The output of all these experiments are object boundaries. We have set up experiments using synthetic images to qualitatively evaluate the method.

For our purposes we created a synthetic image that has one target object in the center surrounded by a background. To be noticed is that the target object has both convex and concave parts to it. Further, it also has some high curvature points to make the boundary finding process non-trivial. To make it even more complicated we have smoothed the image using a Gaussian kernel so that the edges become fuzzy. On top of that white noise was added which would again affect the boundaries the most as they were smoothed out. Thus, in a way it represents most of the troubles associated with structure segmentation in biomedical images. Fig 8(a) shows an example of such a synthetic image. The advantage of synthetic images is that we know exactly the actual boundary location.

For evaluation we used the following procedure. First, the true boundary was evenly sampled into 256 points. The boundary finding process was initialized with a boundary that is spatially far away from the true boundary. Depending upon the situation it resulted in an output boundary. This was then evenly sampled into as many points. To find out how closely the output boundary approximated the true boundary, we need to calculate the distance between them. To solve the problem of pointwise correspondence, we keep one of the boundaries fixed, and vary the starting point of the other boundary point by point, calculating at each step the total distance as a sum of the distances between each corresponding points. Thus for example, in the first instance, point 1 of the first boundary is matched with point 1 of the second, point 2 with point 2 of the second and so on. Next the second boundary was shifted by one point so that point 1 of the first goes with point 2 of the second, point 2 matches with point 3 of the second and point 256 compares with point 1 of the second boundary. Thus we end up with 256 values of probable distances between the two boundaries. The minimum of these is considered to be the actual value of the distance.

The comparisions were done using three versions of the objective function. When only the gradient based term in the objective function was used, we have the traditional gradient based boundary finding. The second method only uses the region based term, where information only from the region classified image is used. Finally, the proposed method, uses both of the above terms in a combined way. For all the cases optimization was carried out using the conjugate gradient method. Another important thing that needs to be mentioned is that for any reading on any one of the plots the experiment was repeated ten times under exactly the same settings, and then the average was taken to filter out minor variations that may arise. One needs to do it because even though the noise distribution remains the same, the pixel values of the noise could be different.

- - -

Brief: Reproduce the passage on the synthetic-image boundary experiments word for word, from "For our purposes" to "actual boundary location.".

Data under study:
- - -

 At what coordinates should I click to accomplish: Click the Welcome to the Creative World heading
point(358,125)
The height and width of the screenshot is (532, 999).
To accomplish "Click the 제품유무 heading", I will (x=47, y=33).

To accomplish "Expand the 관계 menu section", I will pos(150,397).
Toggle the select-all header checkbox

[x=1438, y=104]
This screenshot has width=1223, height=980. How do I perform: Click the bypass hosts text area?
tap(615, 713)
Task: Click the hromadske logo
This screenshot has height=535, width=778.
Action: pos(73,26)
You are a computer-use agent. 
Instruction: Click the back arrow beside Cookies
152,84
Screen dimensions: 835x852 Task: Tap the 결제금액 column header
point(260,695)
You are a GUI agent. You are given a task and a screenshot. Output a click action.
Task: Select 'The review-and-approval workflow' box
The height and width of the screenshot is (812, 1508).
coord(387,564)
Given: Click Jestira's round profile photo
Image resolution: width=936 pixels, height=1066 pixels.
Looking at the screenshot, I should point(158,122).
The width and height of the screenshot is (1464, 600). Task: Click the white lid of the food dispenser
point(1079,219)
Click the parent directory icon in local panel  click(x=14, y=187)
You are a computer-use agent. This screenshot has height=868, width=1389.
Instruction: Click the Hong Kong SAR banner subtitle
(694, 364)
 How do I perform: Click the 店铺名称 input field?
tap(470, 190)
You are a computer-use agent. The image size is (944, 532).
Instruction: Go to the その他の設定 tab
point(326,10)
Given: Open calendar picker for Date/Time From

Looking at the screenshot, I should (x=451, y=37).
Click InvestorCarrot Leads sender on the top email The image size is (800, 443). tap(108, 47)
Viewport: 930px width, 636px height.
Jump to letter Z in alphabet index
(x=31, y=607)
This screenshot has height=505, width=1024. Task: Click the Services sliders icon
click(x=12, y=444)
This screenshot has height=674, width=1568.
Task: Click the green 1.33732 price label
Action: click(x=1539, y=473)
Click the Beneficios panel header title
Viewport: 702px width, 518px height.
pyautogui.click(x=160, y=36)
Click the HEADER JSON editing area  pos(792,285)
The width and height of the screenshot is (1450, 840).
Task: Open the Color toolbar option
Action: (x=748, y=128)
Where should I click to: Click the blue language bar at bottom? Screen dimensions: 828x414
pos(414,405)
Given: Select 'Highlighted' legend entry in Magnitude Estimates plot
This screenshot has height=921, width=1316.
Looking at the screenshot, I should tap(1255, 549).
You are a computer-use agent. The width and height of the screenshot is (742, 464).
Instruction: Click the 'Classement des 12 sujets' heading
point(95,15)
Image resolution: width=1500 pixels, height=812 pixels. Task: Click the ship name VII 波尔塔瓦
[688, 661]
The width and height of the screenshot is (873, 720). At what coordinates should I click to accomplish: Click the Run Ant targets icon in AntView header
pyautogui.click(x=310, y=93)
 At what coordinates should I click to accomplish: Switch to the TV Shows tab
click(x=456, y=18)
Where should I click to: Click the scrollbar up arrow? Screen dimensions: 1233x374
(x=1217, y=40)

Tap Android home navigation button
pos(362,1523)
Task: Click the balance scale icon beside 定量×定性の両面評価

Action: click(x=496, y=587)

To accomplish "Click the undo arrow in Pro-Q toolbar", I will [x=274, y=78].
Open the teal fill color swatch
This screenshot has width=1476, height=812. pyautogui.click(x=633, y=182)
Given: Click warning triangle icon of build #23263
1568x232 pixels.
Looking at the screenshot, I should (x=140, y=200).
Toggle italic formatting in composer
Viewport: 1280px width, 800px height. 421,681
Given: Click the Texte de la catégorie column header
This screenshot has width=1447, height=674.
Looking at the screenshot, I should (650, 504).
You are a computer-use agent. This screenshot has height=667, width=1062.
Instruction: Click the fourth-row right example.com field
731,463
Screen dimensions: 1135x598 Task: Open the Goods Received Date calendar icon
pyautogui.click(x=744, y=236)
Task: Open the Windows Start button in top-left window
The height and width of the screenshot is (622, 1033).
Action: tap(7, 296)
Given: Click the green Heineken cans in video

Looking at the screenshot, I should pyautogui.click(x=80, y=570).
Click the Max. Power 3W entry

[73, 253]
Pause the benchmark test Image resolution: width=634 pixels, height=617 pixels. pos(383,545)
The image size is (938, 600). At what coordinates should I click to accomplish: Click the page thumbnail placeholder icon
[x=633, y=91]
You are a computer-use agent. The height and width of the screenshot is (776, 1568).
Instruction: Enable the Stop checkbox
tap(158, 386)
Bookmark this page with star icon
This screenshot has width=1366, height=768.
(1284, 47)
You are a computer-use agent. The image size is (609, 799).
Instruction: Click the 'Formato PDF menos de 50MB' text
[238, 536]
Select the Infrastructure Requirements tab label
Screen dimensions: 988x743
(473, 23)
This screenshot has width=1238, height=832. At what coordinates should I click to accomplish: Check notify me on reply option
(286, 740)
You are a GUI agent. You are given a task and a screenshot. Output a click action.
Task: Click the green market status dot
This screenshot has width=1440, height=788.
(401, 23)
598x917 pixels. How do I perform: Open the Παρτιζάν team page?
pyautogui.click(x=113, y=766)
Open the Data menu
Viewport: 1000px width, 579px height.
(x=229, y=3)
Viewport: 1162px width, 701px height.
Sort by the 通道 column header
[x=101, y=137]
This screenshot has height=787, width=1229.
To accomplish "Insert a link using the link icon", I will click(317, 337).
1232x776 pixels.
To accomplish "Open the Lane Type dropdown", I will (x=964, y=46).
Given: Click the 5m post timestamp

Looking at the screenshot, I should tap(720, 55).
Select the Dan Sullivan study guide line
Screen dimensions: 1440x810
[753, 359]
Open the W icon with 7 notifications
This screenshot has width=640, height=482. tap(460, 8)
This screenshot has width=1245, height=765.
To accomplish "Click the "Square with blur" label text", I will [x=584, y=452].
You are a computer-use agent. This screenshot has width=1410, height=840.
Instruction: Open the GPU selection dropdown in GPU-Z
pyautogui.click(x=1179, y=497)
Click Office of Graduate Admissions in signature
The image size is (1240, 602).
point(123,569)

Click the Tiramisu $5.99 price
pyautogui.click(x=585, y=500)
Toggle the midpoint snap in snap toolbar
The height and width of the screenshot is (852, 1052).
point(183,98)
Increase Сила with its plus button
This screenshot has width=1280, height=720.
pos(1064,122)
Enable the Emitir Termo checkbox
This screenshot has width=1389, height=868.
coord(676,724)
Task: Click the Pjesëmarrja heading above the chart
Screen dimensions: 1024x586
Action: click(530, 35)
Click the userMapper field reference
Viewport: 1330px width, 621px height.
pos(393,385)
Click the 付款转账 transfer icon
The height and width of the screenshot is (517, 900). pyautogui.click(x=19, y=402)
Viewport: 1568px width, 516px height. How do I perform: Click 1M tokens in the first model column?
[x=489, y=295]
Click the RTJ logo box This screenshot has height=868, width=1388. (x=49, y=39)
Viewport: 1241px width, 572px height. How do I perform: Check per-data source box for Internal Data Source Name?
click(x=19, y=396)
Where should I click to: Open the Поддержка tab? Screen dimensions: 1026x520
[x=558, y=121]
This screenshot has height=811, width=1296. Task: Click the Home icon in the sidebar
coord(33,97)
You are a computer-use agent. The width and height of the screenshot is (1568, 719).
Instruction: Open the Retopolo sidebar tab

- - -

Exercise answer:
For our purposes we created a synthetic image that has one target object in the center surrounded by a background. To be noticed is that the target object has both convex and concave parts to it. Further, it also has some high curvature points to make the boundary finding process non-trivial. To make it even more complicated we have smoothed the image using a Gaussian kernel so that the edges become fuzzy. On top of that white noise was added which would again affect the boundaries the most as they were smoothed out. Thus, in a way it represents most of the troubles associated with structure segmentation in biomedical images. Fig 8(a) shows an example of such a synthetic image. The advantage of synthetic images is that we know exactly the actual boundary location.